Bref, un roman très plaisant qui m'a donné envie de découvrir de découvrir d'autres œuvres malaises.
L'élimination de Rithy Panh
Rithy Panh est un cinéaste d'origine cambodgienne.
En 1975, il avait 13 ans, quand les khmers rouges ont pris le pouvoir à Phnom Penh et que s'est installée la dictature de Pol Pot.
Le maître mot du nouveau régime : l'élimination.
Elimination des comportements individuels, élimination des anciennes élites, élimination des ressources, élimination des prénoms réduits à une seule syllabe, élimination des individus ...

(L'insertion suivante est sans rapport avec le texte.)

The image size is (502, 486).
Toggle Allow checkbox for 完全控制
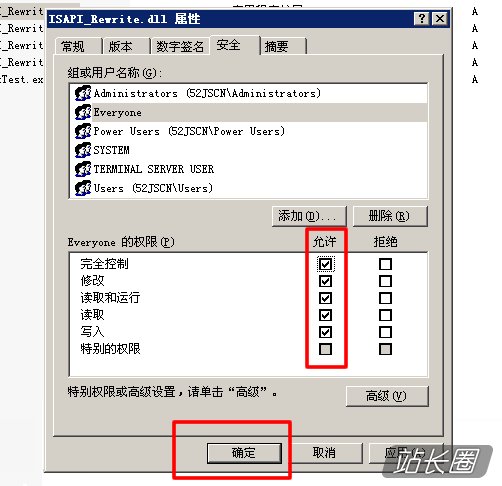(x=325, y=264)
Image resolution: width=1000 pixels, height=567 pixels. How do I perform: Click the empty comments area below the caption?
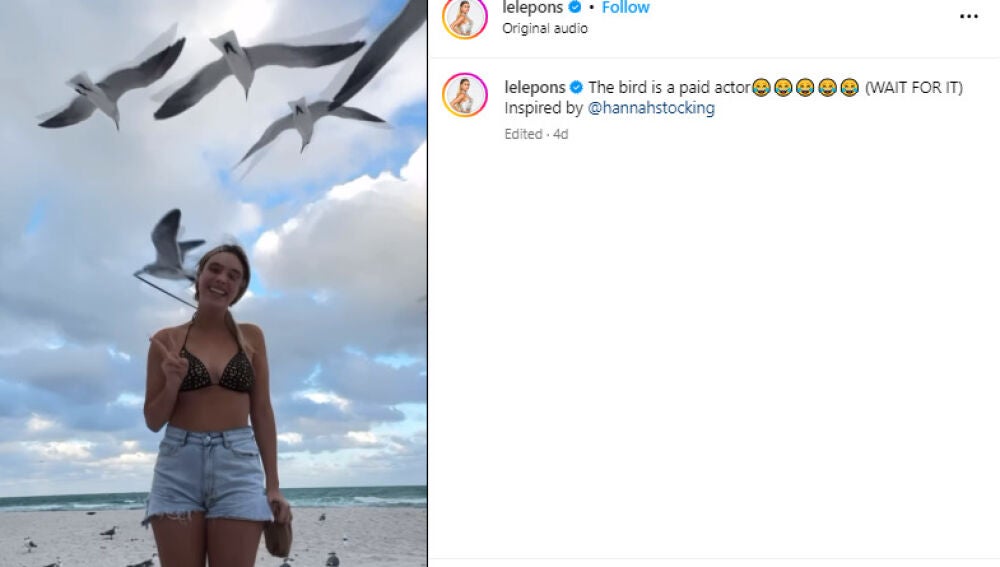click(x=713, y=350)
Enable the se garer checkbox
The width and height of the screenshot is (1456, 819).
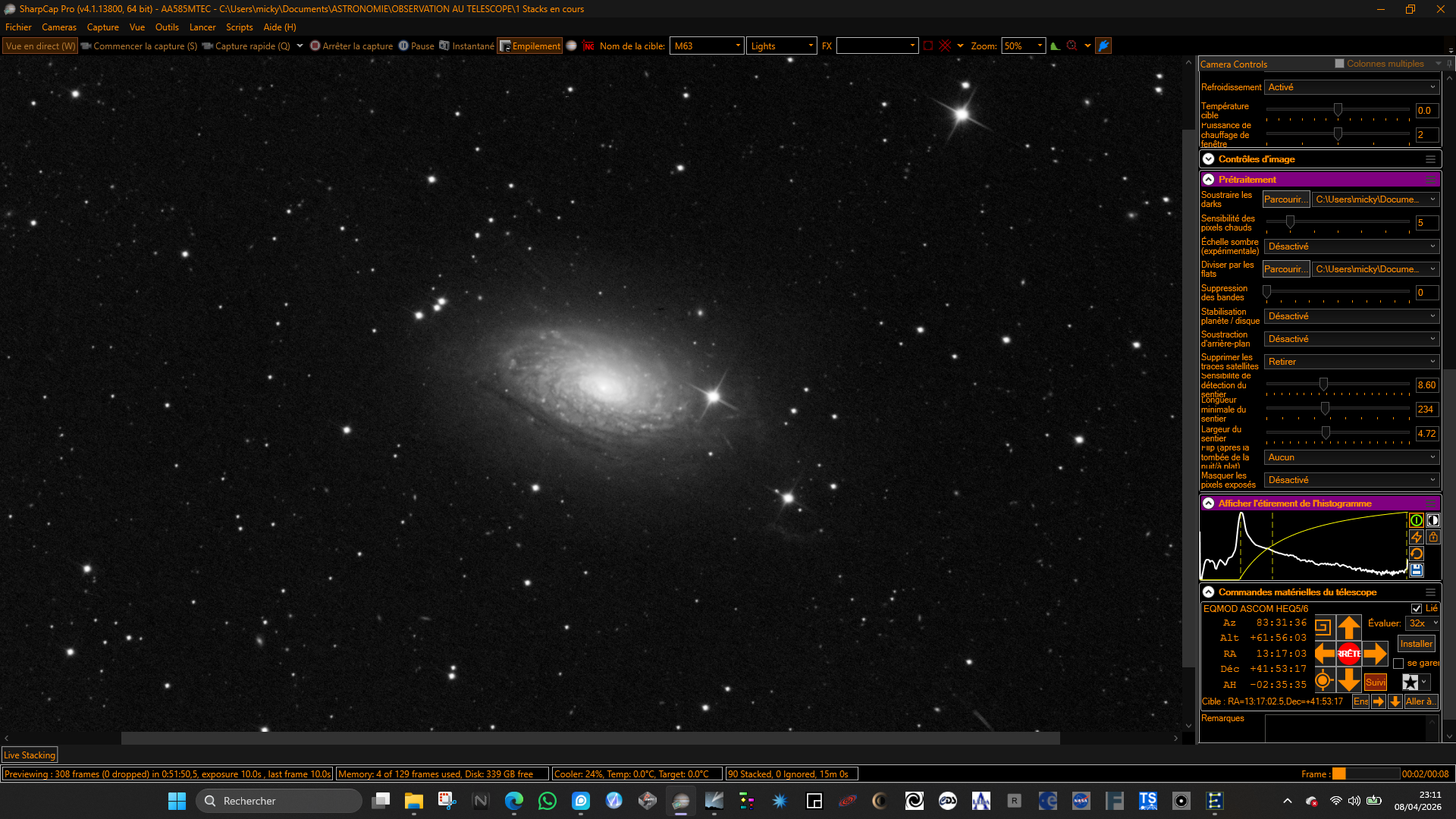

Pendant les quatre années de ce régime, le petit Rithy va assister à la mort des membres de sa famille, de son père à ses petits neveux.
De camps de travail, des rizières aux hôpitaux où il triera les cadavres, il surmontera les blessures, les mauvais traitements, échappera aux tortures, mais pas aux souvenirs indélébiles.
Dans cet ouvrage, il se confronte à l'un de ses démons, "Duch, le maître des forges de l"enfer", responsable du centre S21, qu'il a mis en images, pour garder la mémoire, ne pas oublier et honorer les disparus.
Récit bouleversant, tout aussi fort que lés témoignages de la Shoah, d'une histoire tellement plus récente.
Récit d'un survivant, toujours assailli par des images, des sons, des cauchemars.
Ouvrage indispensable pour connaître cette histoire récente de l'Asie du sud-est.